The canopy didn't last long, however, as delinquent youngsters tore it down the first night.
That was nearly 40 years ago, and a lot has changed since that time.
While they no longer have to worry about their canopy being torn down by deviant marauders, Roderick joked that she still hasn't mastered setting one up.
"Never did I get to the point where I can put one up easily," Roderick laughed.
Roderick, who is president of the farmers market committee, remembers the cost of produce was quite a bit different in 1980 compared to now — about $5 a bushel as opposed to $25, roughly speaking.
At the beginning, Roderick said the farmers market was started by a woman named Reanna Tice who owned a market where Walraven's Market currently exists in Cadillac West.
From its inception, the farmers market has been a place where local fruit, vegetable and other commodity growers can sell their produce directly to the public.
From their original location, they eventually moved across Lake Street to a gravel parking lot next to the AMVETS building, and last year, they moved to the aptly named Market at Cadillac Commons.
"As the market expanded, we expanded," said Jean Kohler, who has served as market manager for the past 18 years.
Kohler, who operated a dairy farm with her husband south of Cadillac for many years, became involved in the farmers market around 2003 after she asked Roderick if she needed any help in her garden.
A couple of days later, at Roderick's urging, the committee asked Kohler if she'd be interested in being manager and she accepted the proposal.
As manager, Kohler has been responsible for collecting vendor fees, depositing fees at the bank, keeping track of market paperwork and attending all meetings.
She and Roderick also have been instrumental in bringing a number of programs to the farmers market to increase its value to the community.
Two of those programs are connected to the Women, Infants and Children (WIC) program and involve the use of coupons that can be used to purchase produce at the market. Another program is a partnership with the Cadillac Senior Center to give area seniors access to farmers market produce, and another doubles the amount of money spent with a Bridge Card toward items at the market.
After 18 years serving as market manager, Kohler, 85, will be stepping down and handing over the reins to 35-year-old Mary Galvanek.

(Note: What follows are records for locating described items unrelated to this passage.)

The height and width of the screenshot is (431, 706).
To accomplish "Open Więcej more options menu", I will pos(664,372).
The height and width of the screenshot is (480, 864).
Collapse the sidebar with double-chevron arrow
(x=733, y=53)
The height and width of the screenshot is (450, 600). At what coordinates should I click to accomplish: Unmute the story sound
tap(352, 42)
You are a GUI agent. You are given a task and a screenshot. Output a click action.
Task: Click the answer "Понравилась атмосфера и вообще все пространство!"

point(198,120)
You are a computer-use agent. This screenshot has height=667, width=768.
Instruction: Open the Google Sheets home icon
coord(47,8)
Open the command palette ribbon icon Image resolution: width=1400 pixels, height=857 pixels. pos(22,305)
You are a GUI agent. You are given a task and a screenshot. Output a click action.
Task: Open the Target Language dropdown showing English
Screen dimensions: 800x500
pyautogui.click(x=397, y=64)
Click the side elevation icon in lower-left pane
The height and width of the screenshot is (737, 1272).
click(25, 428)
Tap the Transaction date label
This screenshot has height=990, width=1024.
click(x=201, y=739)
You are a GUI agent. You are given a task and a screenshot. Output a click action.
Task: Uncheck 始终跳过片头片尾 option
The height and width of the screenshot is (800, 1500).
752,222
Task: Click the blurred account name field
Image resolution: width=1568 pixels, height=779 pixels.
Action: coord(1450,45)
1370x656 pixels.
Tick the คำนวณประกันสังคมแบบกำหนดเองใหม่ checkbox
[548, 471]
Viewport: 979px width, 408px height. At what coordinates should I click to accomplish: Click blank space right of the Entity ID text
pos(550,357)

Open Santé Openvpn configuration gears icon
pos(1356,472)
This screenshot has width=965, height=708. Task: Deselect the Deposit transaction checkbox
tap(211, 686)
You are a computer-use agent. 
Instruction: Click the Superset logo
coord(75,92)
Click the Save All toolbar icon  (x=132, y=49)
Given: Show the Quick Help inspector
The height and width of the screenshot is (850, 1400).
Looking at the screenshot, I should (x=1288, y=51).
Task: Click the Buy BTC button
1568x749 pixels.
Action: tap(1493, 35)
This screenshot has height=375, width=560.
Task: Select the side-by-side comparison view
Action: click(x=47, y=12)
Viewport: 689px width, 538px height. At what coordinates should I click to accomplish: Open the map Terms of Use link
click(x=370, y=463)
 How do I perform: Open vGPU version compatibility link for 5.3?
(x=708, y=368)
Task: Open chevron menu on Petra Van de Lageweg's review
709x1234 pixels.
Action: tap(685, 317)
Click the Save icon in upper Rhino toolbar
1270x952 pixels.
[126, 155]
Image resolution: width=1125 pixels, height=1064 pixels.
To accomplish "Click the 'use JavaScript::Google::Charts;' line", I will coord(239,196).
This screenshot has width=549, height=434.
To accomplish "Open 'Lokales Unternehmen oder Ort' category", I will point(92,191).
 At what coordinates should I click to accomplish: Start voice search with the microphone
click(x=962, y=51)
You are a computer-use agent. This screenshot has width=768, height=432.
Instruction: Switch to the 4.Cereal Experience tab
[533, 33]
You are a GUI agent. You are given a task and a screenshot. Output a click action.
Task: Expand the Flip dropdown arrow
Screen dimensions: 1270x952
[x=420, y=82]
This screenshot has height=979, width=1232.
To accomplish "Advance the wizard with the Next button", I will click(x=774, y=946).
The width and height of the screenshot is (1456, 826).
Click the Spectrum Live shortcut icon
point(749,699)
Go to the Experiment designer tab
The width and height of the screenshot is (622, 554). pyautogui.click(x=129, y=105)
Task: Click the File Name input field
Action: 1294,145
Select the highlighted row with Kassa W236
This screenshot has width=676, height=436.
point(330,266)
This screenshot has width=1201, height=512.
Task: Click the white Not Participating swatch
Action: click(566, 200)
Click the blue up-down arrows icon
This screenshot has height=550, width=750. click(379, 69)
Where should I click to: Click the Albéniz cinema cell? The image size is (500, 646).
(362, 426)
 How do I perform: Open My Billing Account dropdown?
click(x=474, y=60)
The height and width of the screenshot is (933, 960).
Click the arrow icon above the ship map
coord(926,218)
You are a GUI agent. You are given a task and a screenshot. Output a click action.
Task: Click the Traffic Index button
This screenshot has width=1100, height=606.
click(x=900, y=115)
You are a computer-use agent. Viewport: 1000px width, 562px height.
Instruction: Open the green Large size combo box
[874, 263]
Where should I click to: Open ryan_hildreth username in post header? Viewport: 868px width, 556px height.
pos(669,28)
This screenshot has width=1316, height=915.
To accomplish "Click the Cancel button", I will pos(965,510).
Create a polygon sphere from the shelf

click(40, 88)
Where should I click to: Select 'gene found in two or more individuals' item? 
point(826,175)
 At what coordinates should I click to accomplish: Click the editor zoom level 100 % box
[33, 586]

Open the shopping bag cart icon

Kohler's looking forward to staying home and relaxing; market reporting requirements have changed over the years and made the job of manager much tougher, she said.
Although originally natives of this area, Galvanek, her husband and their four children (two biological and two adopted), moved back to the Cadillac area last fall after living in Denver, Colorado for a time.
With four kids to take care of, Galvanek kidded that one of her motivations for getting involved in the farmers market was because she needed "as many grandmas as I can get."
When she lived in Denver, Galvanek managed a farmers market there and hopes to bring some of the tricks she learned in Colorado to the Cadillac Area Farmers Market.
"I thought this would be a great way to become a part of the community," Galvanek said.
Galvanek said her big-picture goal is to increase the number of visitors to the farmers market from the current 200-300 people per week to 600.
To achieve this goal, Galvanek intends to build a more active social media presence for the market, reach out to area farmers to see if they're interested in selling their produce at the market, and organize events and attractions such as live music, kids days and other "wholesome entertainment."
With the market turning 40 this year, Galvanek said she has been thinking about a birthday celebration event for the market, as well. Details regarding this event still have to be ironed out.